En el fondo, quizá la mayor debilidad del planteamiento gubernamental radique menos en su afán por elevar la recaudación que en la lógica chipotuda de su propuesta. Una propuesta pareja, como va el dicho, sería fácil de defender. Lo indefendible de la iniciativa presentada por el ejecutivo reside en la cantidad de excepciones que genera: en lugar de eliminarlas, cambia unas por otras. El caso del IVA es emblemático: para que un impuesto en cascada como el del IVA satisfaga el objetivo de obligar a todos los causantes en una cadena de compradores y vendedores a pagar el impuesto, éste tiene que ser aplicado de manera universal. No ignoro los efectos sociales de una acción en ese sentido, pero me parece que habría que pensar en formas de lidiar con esas consecuencias en lugar de mantener o crear excepciones. Cuando el régimen se aplica parcialmente, resulta imposible defender los casos excepcionales, tanto en los que se propone causar el impuesto como en aquellos en que se exenta. Ambos son una farsa no carente de tintes clientelares y políticos.
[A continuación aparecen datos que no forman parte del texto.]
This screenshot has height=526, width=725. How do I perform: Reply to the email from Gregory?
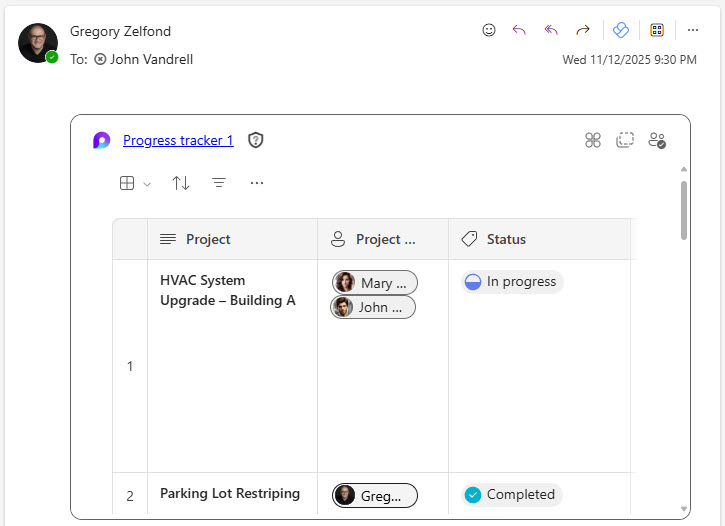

El ánimo reformista del gobierno es loable porque es imperativo reformar estructuras económicas y políticas que en la actualidad no conducen al desarrollo. Pero esas reformas tienen que efectivamente romper con los impedimentos; a la fecha no es evidente que el contenido de las reformas conduzca a un cambio de fondo, pero sí es claro que ha logrado sumar oposiciones por doquier, así como envalentonar a grupos disidentes que ven en el ánimo clientelar del gobierno oportunidades de hacerse de fortunas y espacios de poder. El gobierno se ha metido en un laberinto que va a obligarlo a definirse y a modificar sus prioridades. Los huracanes jugarán una parte medular en este proceso porque, además de causar un daño inenarrable, provocarán demandas políticas que no estaban contempladas con anterioridad. Tan pronto regrese la calma sabremos de qué está realmente hecho este gobierno.